The AI doesn't know how to handle marshes. Even at the end of the game, large tracts of the other continent were unsettled because they were covered in marshes. I never left my island, but I could've dropped ships full of settlers/workers/defenders off on the other continent and doubled the amount of land I had, just by settling marshes.

The slightly slower Industrious workers are still great. They aren't as fast, but they definitely are faster than slaves or regular workers. Also, it appears that it takes 3 slaves to equal the speed of an Industrious worker, but that changed once I became a Democracy and learned Replaceable Parts, and I think it became 2/1 then.

The Maya UU needs to be changed so that it can't enslave barbs. By allowing it to enslave them, it creates a giant slave army, without any need to go to war, or trigger a GA.

One nice thing was that adding barb slaves to your cities makes them permanently unhappy, as you are always at war with them, and your citizens are protesting the war "Stop the aggression against our mother country" :). I think they end up getting assimilated eventually, but I never checked. I also didn't check to see if you can sell them, but I assume you can.


I enjoyed my first taste of Conquests, and really enjoyed having contact trading pushed back. One thing I didn't like was that you can't even trade Territory maps until you learn Navigation. I can understand pushing back world maps, but territory maps as well?

And the Mayan are THE overpowered civ in Conquests. Especially with high barb levels.
 
a very nice report that makes me look forward to getting coquests even more :D
two questions: can barb camps appear in marshes/am I right assuming that the AI will not clear marshes to settle there?
If the answer for both is yes, it could be a good idea to let some of them untouched for a long time to generate a worker supply for the whole game:)
 
I agree with you - the Mayan UU is too strong. The barb camps were just a 'worker delivery service', and after a very early war i got 30 - 40 workers for my three cities.
 
I've delved into the Mesopotamian scenario instead of playing the EG (which OF COURSE would be the mayans)...
But I'll just have to say: told you so :p
 
The Mayans are fine unless you set up barb reservations to get free slaves.

If you want to balance out the Mayans, its simple - don't do that. :p

EDIT: On second thought, they should fix that in a patch and not allow barbs to be made into slaves.
 
why not counting the hanging gardens as an argicultural wonder?
 
Originally posted by Bad Brett
why not counting the hanging gardens as an argicultural wonder?

That also seems like an obvious choice. It's still Industrious only though, as I built it and didn't receive a GA.
 
Not allowing barbarians to be slaved is in my opinion a bit edgy. After all, historically most slaves have been made by conquering smaller and inferior cultures, which in my opinion are represented by barbarians in the game. Although, slaving small cultures definitely wasn't something only Mayans did, so I guess it could go.
 
Its not that realisitic, however. Barbarians subsided after a while; smaller cultures disappeared. However, in Civ, you can leave an area on the map and they will spawn eternally, giving you infinite workers.
 
Maybe they should make barbarian workers even less efficent then slaves?

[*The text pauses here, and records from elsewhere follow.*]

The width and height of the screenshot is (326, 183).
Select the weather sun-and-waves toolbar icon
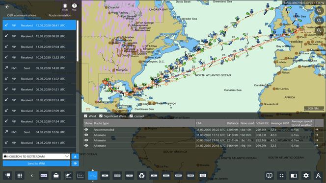(68, 176)
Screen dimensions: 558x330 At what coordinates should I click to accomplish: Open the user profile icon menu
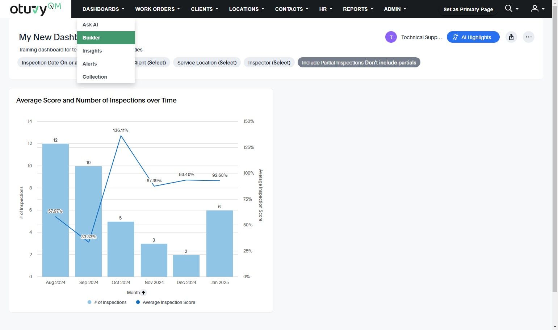click(534, 9)
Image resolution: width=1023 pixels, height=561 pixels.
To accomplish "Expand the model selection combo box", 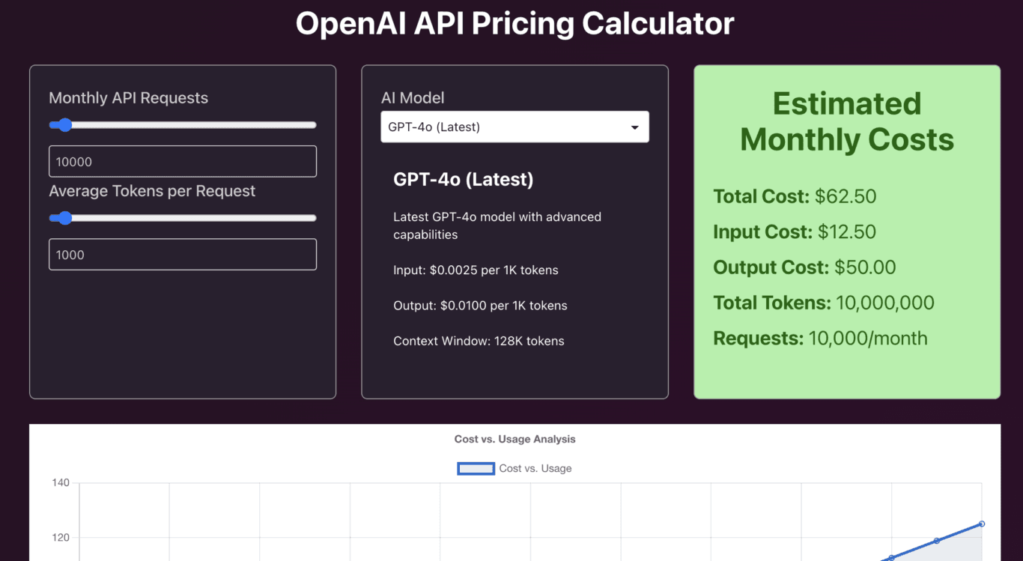I will (x=514, y=127).
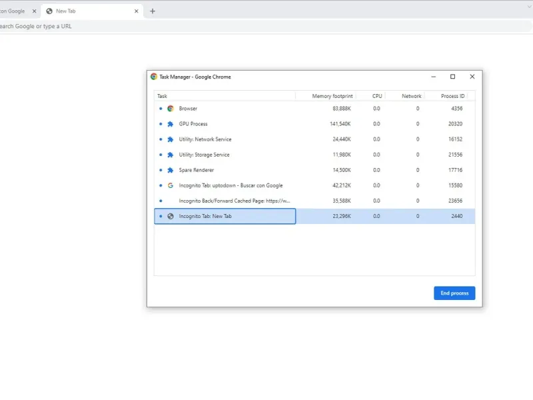Click Google icon of the uptodown incognito tab

[x=171, y=185]
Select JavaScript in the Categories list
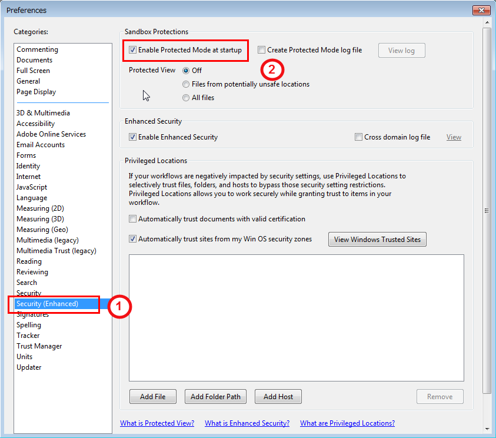Screen dimensions: 496x438 32,187
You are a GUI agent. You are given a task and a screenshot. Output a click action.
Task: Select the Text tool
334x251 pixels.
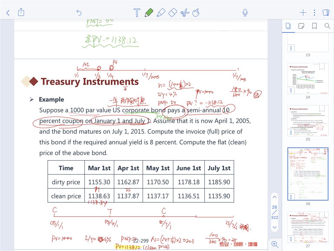[137, 12]
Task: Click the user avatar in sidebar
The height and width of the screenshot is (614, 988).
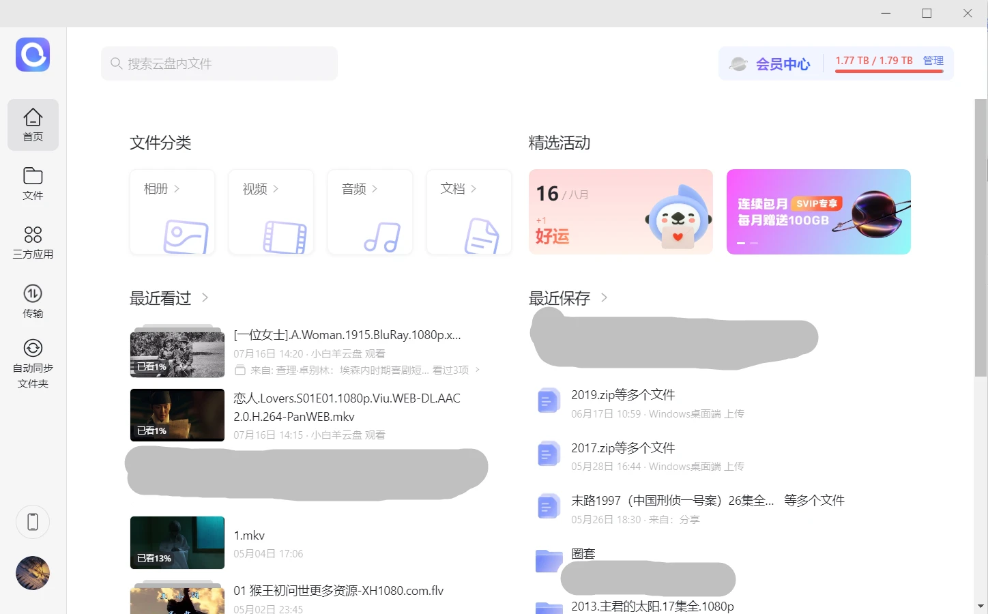Action: (x=33, y=573)
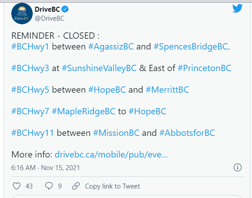Screen dimensions: 252x198
Task: Open the #MerrittBC hashtag
Action: pyautogui.click(x=167, y=90)
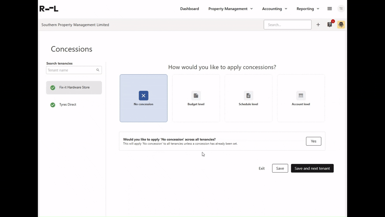Choose Budget level concession option
Screen dimensions: 385x217
196,98
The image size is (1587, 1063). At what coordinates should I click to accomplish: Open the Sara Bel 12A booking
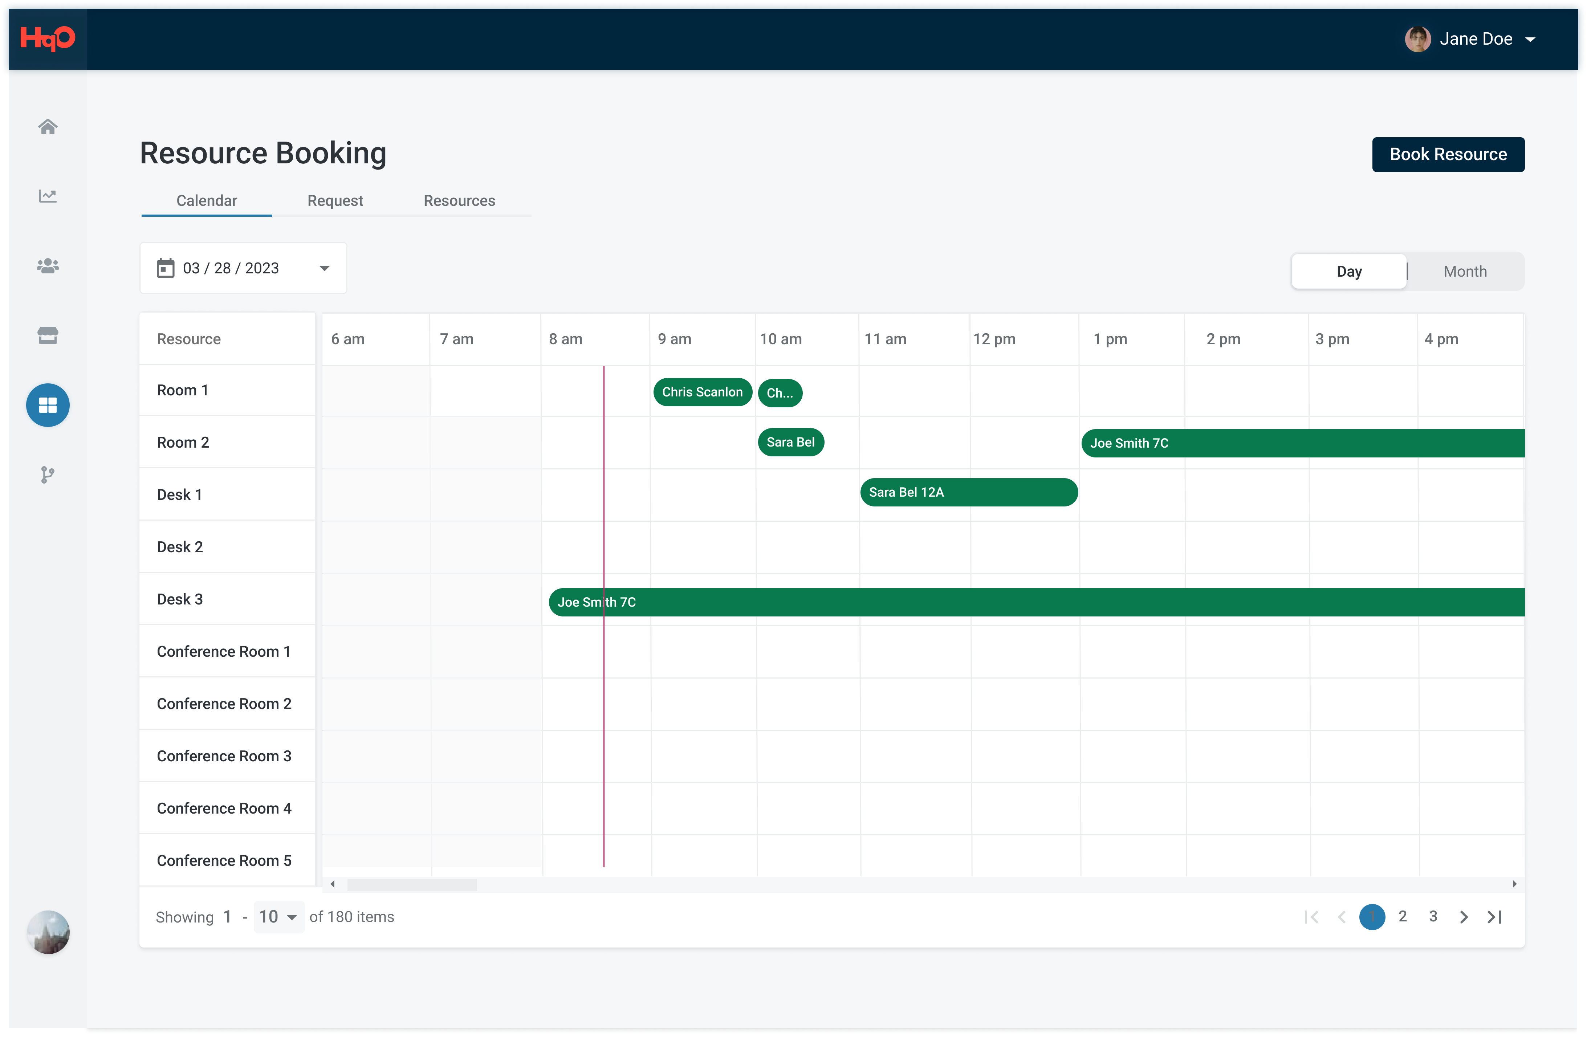pyautogui.click(x=969, y=492)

They seem to make your population unhappy if you add them, as jimmydean said, your always at war with barbarians, so...
 
Perhaps have a unit/civ specific chance of enslavement, so that for instance, warriors they can be enslaved 30% of the time, but spearmen can only be enslaved 10% of the time. Civ specific chances would say that the Romans can only be enslaved 40% of the time, while the Barbarians could be enslaved 3% of the time. I don't know if this can be added, but I feel it would improve the enslavement feature.